----- Records shown -----

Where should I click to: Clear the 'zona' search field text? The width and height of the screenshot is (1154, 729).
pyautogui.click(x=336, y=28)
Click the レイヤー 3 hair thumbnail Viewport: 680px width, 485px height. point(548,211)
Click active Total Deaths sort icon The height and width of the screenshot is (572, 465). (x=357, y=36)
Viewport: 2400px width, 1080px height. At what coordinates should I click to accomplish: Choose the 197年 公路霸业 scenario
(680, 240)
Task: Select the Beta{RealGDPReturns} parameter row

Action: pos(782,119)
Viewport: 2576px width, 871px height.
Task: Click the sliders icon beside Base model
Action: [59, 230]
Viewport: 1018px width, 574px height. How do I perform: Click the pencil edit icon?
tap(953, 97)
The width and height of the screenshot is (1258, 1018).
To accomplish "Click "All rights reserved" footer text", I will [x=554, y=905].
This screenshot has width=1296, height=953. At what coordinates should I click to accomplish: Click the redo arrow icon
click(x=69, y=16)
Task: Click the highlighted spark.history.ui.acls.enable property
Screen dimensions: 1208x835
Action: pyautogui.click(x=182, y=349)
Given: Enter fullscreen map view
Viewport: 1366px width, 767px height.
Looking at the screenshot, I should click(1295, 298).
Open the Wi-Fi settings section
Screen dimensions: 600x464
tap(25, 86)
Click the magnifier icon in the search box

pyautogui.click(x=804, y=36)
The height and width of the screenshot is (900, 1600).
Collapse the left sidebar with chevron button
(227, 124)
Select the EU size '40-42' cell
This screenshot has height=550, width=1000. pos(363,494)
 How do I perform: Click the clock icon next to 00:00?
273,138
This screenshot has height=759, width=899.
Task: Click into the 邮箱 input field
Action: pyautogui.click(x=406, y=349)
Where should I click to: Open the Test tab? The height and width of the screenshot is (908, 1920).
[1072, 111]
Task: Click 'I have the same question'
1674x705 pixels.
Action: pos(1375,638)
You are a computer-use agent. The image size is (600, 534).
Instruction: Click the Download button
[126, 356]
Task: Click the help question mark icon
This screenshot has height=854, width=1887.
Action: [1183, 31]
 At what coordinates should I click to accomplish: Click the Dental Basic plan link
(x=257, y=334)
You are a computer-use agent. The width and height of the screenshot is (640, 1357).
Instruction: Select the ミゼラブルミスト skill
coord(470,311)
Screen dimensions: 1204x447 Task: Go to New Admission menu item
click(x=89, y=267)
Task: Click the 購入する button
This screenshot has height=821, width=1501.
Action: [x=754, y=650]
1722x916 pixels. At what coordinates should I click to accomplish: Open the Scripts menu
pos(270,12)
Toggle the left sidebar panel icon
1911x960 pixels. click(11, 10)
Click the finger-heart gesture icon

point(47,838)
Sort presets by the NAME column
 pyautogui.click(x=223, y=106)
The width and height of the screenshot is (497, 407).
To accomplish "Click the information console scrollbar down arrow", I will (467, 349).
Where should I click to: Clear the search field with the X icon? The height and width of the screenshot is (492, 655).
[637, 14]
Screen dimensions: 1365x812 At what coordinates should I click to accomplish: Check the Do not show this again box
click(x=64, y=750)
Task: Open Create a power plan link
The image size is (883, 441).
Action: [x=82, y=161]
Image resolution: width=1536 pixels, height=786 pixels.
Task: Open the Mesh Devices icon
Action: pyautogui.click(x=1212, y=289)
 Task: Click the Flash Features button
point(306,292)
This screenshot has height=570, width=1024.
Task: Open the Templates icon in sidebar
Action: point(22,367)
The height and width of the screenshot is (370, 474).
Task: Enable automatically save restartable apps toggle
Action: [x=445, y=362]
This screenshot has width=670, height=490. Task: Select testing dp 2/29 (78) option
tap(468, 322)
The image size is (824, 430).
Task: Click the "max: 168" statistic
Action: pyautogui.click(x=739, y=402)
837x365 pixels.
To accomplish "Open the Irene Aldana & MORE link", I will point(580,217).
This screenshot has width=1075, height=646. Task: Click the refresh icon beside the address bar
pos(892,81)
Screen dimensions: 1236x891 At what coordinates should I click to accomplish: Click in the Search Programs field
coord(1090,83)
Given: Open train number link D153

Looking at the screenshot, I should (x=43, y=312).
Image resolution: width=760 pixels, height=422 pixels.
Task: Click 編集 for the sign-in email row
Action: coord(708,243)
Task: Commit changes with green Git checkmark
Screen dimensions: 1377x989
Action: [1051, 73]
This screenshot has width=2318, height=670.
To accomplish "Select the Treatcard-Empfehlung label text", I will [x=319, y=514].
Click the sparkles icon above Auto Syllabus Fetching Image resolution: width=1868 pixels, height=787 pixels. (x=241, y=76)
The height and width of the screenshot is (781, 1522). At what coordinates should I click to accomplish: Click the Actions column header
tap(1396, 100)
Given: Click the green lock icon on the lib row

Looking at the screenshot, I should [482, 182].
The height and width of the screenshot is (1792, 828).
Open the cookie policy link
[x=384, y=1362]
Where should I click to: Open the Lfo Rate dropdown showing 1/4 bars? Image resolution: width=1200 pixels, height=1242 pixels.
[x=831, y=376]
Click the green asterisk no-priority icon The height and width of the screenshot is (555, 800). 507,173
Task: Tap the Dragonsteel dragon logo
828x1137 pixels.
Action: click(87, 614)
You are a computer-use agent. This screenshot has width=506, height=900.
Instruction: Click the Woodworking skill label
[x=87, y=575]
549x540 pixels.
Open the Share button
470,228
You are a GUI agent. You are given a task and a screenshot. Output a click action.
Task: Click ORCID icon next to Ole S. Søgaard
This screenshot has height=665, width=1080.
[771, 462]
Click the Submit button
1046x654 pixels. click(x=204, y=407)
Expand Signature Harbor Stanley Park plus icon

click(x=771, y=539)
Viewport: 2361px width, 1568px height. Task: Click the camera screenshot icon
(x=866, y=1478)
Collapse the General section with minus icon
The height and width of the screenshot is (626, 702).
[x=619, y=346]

-----

# Task directions
Set down only the lines above that fall between the line holding "Where should I click to: Open the Test" and the line holding "Task: Click the help question mark icon", inclusive, keeping each exact.

# Response to this exercise
Where should I click to: Open the Test tab? The height and width of the screenshot is (908, 1920).
[1072, 111]
Task: Click 'I have the same question'
1674x705 pixels.
Action: pos(1375,638)
You are a computer-use agent. The image size is (600, 534).
Instruction: Click the Download button
[126, 356]
Task: Click the help question mark icon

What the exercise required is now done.